A front page story in today's NYT biz section about new research from the Walt Disney Company had me chuckling, with fond remembrance about my earliest days in the media biz and my marketing and advertising classes as a young MBA student. A reminder that, in some ways, everything changes and yet nothing does.

In the latest developments from the internet world, the story reports on how Disney is hooking up research subjects to a device which monitors eye movements, heart rates, facial expressions, and so forth during web browsing to try to quantify which forms of internet advertising are the most impactful to the reader. Hmm.

Once upon a time, at my first magazine job with Sports Illustrated, we experimented with what we nicknamed 'sweaty palms' research, which involved wiring the subjects' hands and other body parts to a monitor that measured galvanic skin response to a series of newsstand cover elements to understand and manipulate those variables to increase retail sales. Changes in electrical conductivity of the skin were equated to 'unconscious' positive/negative feedback, etc etc, and so forth and so on. Since the research results could never really be well correlated to field studies that might verify the relationship between sweaty palms and better sales, the project was eventually abandoned and we went back to old fashioned numbers crunching to find the answers that never really came.

We keep looking for ways we can better understand consumer behavior in order to control or influence it, and I guess I'll cop to being an active participant in this process in my media career.

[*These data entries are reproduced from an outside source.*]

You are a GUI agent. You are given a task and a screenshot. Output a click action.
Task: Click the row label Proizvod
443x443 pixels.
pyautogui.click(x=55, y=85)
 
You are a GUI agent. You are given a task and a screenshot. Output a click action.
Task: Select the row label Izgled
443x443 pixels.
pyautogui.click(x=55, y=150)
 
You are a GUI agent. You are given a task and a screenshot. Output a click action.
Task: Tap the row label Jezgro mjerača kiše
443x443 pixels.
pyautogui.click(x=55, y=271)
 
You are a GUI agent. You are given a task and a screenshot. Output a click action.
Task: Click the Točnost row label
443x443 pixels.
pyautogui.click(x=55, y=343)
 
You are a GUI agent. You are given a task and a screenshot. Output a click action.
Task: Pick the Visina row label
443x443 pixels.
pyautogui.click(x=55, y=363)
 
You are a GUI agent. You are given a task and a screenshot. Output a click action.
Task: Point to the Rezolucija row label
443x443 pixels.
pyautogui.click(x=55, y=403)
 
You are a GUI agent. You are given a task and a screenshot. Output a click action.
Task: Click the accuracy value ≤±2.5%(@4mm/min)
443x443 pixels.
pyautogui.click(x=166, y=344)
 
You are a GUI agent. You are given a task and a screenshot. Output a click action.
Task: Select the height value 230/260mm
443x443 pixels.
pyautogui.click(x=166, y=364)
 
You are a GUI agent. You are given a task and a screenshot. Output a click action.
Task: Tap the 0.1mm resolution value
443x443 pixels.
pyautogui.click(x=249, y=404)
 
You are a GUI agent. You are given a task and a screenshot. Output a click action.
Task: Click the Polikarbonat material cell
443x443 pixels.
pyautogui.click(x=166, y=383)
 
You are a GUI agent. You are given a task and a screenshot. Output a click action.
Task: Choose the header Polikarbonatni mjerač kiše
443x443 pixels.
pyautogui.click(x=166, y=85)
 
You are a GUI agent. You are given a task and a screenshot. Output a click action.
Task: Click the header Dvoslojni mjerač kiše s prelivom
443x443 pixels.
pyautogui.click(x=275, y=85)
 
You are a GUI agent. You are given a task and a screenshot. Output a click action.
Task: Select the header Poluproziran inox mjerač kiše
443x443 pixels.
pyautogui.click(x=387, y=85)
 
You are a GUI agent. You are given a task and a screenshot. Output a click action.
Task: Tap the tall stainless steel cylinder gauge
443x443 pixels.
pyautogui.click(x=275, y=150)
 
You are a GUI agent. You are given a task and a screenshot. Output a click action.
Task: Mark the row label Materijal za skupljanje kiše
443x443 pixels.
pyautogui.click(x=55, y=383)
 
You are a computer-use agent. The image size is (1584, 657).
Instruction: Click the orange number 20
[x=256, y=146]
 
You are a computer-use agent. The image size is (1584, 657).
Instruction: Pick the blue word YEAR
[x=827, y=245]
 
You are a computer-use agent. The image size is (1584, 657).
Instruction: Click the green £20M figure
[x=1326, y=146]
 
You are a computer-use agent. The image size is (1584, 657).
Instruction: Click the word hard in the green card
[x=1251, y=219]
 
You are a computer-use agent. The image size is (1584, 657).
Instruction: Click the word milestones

What interests me are the pretenders to the Holy Grail, such as the internet, which, as the ultimate measurable tool of consumer response, purports to thereby be the channel for the ultimate answers to what makes us buy. Someday, perhaps, as we are able to map and correlate complex neural pathways and interactivity, we will find the answers, but we are not there yet and perhaps no closer to it than during my days with the sweaty palms.

I was more inspired by another report I read the other day in The New Yorker, about the origins of super-sizing. A movie theater owner, searching for ways to increase popcorn (and soda) consumption, stumbled on the idea of jumbo-size popcorn boxes and watched as popcorn and soda sales soared---an idea he eventually passed along to Ray Kroc, the founder of McDonald's....and the rest is history.

There is a complexity---some might say mystery---to we humans that cannot yet be diagrammed, computed, predicted, and controlled. Perhaps that is the source of what has allowed our species to dominate the planet, for better and worse. And maybe someday we will all be programmed and choreographed, with and without our consent. In the meantime, I salute the research attempts, hope to continue to initiate more of my own, but with a skepticism that some unknowns may remain unknowns for a long time to come. Hooray.